#
## Copyright (C) Mellanox Technologies Ltd. 2001-2015.  ALL RIGHTS RESERVED.
## Copyright (C) UT-Battelle, LLC. 2014-2015. ALL RIGHTS RESERVED.
## Copyright (C) ARM Ltd. 2017-2018.  ALL RIGHTS RESERVED.
##
## See file LICENSE for terms.
##
#

## 1.6.1 (September 23, 2019)
Features:
- Add Bull Atos HCA device IDs
- Add Azure Pipelines testing

Bugfixes:
- Multiple static checker fixes
- Remove pkg.m4 dependency
- Multiple clang static checker fixes
- Fix mem type support with generic datatype

## 1.6.0 (July 17, 2019)
Features:
- Modular architecture for UCT transports
- ROCm transport re-design: support for managed memory, direct copy, ROCm GDR
- Random scheduling policy for DC transport
- Optimized out-of-box settings for multi-rail
- Added support for OmniPath (using Verbs)
- Support for PCI atomics with IB transports
- Reduced UCP address size for homogeneous environments

Bugfixes:
- Multiple stability and performance improvements in TCP transport
- Multiple stability fixes in Verbs and MLX5 transports
- Multiple stability fixes in UCM memory hooks
- Multiple stability fixes in UGNI transport
- RPM Spec file cleanup
- Fixing compilation issues with most recent clang and gcc compilers
- Fixing the wrong name of aliases
- Fix data race in UCP wireup
- Fix segfault when libuct.so is reloaded - issue #3558
- Include Java sources in distribution
- Handle EADDRNOTAVAIL in rdma_cm connection manager
- Disable ibcm on RHEL7+ by default
- Fix data race in UCP proxy endpoint
- Static checker fixes
- Fallback to ibv_create_cq() if ibv_create_cq_ex() returns ENOSYS
- Fix malloc hooks test
- Fix checking return status in ucp_client_server example
- Fix gdrcopy libdir config value
- Fix printing atomic capabilities in ucx_info
- Fix perftest warmup iterations to be non-zero
- Fixing default values for configure logic
- Fix race condition updating fired_events from multiple threads
- Fix madvise() hook

Tested configurations:
- RDMA: MLNX_OFED 4.5, distribution inbox drivers, rdma-core 22.1
- CUDA: gdrcopy 1.3.2, cuda 9.2, ROCm 2.2
- XPMEM: 2.6.2
- KNEM: 1.1.3

## 1.5.1 (April 1, 2019)
Bugfixes:
- Fix dc_mlx5 transport support check for inbox libmlx5 drivers - issue #3301
- Fix compilation warnings with gcc9 and clang
- ROCm - reduce log level of device-not-found message

## 1.5.0 (February 14, 2019)
Features:
- New emulation mode enabling full UCX functionality (Atomic, Put, Get)
  over TCP and RDMA-CORE interconnects that don't implement full RDMA semantics
- Non-blocking API for all one-sided operations.
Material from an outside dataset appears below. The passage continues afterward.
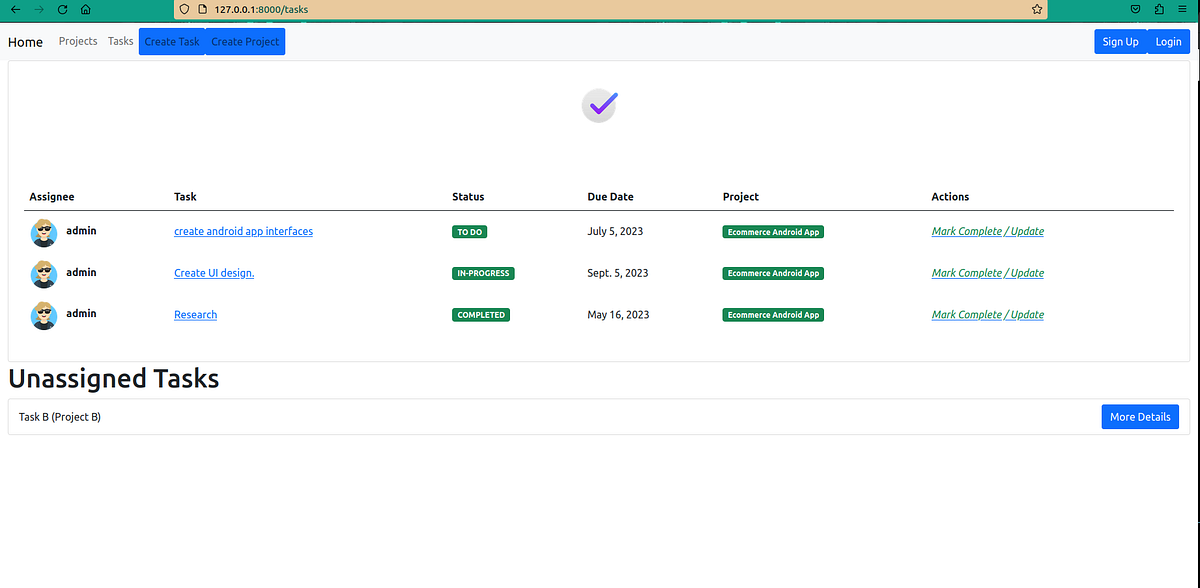Viewport: 1200px width, 588px height.
Task: Mark the Research task complete
Action: click(966, 314)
All blocking communication APIs marked
  as deprecated
- New client/server connection establishment API, which allows connected handover between workers
- Support for rdma-core direct-verbs (DEVX) and DC with mlx5 transports
- GPU - Support for stream API and receive side pipelining
- Malloc hooks using binary instrumentation instead of symbol override
- Statistics for UCT tag API
- GPU-to-Infiniband HCA affinity support based on locality/distance (PCIe)

Bugfixes:
- Fix overflow in RC/DC flush operations
- Update description in SPEC file and README
- Fix RoCE source port for dc_mlx5 flow control
- Improve ucx_info help message
- Fix segfault in UCP, due to int truncation in count_one_bits()
- Multiple other bugfixes (full list on github)

Tested configurations:
- InfiniBand: MLNX_OFED 4.4-4.5, distribution inbox drivers, rdma-core
- CUDA: gdrcopy 1.2, cuda 9.1.85
- XPMEM: 2.6.2
- KNEM: 1.1.2

## 1.4.0-rc2 (October 23, 2018)

Features:
- Improved support for installation with latest ROCm
- Improved support for latest rdma-core
- Adding support for CUDA IPC for intra-node GPU
- Added support for CUDA memory allocation cache for mem-type detection
- Added support for latest Mellanox devices
- Added support for Nvidia GPU managed memory
- Added support for multiple connections between the same pair of workers
- Added support large worker address for client/server connection establishment
  and INADDR_ANY
- Added support for bitwise atomics operations

Bugfixes:
- Performance fixes for rendezvous protocol
- Memory hook fixes
- Clang support fixes
- Self tl multi-rail fix
- Thread safety fixes in IB/RDMA transport
- Compilation fixes with upstream rdma-core
- Multiple minor bugfixes (full list on github)
- Segfault fix for a code generated by armclang compiler
- UCP memory-domain index fix for zero-copy active messages

Tested configurations:
- InfiniBand: MLNX_OFED 4.2-4.4, distribution inbox drivers, rdma-core
- CUDA: gdrcopy 1.2, cuda 9.1.85
- XPMEM: 2.6.2
- KNEM: 1.1.2
- Multiple bugfixes (full list on github)

Known issues:
  #2919 - Segfault in CUDA support when KNEM not present and CMA is active
  intra-node RMA transport. As a workaround user can disable CMA support at
  compile time: --disable-cma. Alternatively user can remove CMA from UCX_TLS
  list, for example: UCX_TLS=mm,rc,cuda_copy,cuda_ipc,gdr_copy.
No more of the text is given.